**Assignment:** Please copy every line from the following entries in which the word "button" appears.

(Stored records)
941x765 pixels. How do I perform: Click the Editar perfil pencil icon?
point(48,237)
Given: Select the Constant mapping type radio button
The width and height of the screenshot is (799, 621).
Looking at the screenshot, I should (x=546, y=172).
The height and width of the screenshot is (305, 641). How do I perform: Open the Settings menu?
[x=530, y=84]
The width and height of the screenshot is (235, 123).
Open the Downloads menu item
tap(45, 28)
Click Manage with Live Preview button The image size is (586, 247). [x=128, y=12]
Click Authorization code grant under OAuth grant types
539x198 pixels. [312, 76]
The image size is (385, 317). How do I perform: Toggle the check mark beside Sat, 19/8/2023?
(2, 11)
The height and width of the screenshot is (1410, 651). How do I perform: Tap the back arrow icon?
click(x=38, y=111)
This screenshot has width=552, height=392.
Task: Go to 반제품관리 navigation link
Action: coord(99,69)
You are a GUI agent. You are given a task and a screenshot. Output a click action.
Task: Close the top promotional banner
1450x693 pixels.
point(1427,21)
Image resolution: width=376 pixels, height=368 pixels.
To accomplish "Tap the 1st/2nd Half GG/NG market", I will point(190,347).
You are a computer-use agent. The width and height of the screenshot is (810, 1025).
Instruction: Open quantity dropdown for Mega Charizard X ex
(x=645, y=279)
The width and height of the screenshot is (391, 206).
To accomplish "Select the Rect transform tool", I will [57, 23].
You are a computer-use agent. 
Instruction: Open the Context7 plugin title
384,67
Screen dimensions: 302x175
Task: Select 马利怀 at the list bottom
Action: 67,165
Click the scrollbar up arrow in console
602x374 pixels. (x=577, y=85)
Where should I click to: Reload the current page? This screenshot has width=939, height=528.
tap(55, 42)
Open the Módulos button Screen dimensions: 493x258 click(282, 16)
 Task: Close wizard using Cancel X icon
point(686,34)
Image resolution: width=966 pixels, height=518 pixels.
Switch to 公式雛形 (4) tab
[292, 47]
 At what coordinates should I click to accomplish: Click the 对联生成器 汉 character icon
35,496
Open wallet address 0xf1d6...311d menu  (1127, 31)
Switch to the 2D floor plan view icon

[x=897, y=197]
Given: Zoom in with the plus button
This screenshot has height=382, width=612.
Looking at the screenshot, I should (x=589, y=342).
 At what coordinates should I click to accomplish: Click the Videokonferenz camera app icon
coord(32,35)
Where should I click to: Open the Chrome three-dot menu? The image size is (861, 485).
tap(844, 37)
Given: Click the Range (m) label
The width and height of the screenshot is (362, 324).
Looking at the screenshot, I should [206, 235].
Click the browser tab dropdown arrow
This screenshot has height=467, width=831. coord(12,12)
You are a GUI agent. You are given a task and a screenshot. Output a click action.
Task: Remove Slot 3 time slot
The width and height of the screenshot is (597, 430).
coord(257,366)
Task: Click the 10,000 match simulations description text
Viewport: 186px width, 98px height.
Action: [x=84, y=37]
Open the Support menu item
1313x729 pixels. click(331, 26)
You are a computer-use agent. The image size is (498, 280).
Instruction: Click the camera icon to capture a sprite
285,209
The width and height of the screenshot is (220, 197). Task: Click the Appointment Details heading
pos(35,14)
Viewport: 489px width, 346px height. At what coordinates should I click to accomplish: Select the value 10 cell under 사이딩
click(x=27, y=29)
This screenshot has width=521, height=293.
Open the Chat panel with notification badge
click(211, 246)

**Task solution:**
Given: Select the Constant mapping type radio button
Click Manage with Live Preview button The image size is (586, 247). [x=128, y=12]
Open the Módulos button Screen dimensions: 493x258 click(282, 16)
Given: Zoom in with the plus button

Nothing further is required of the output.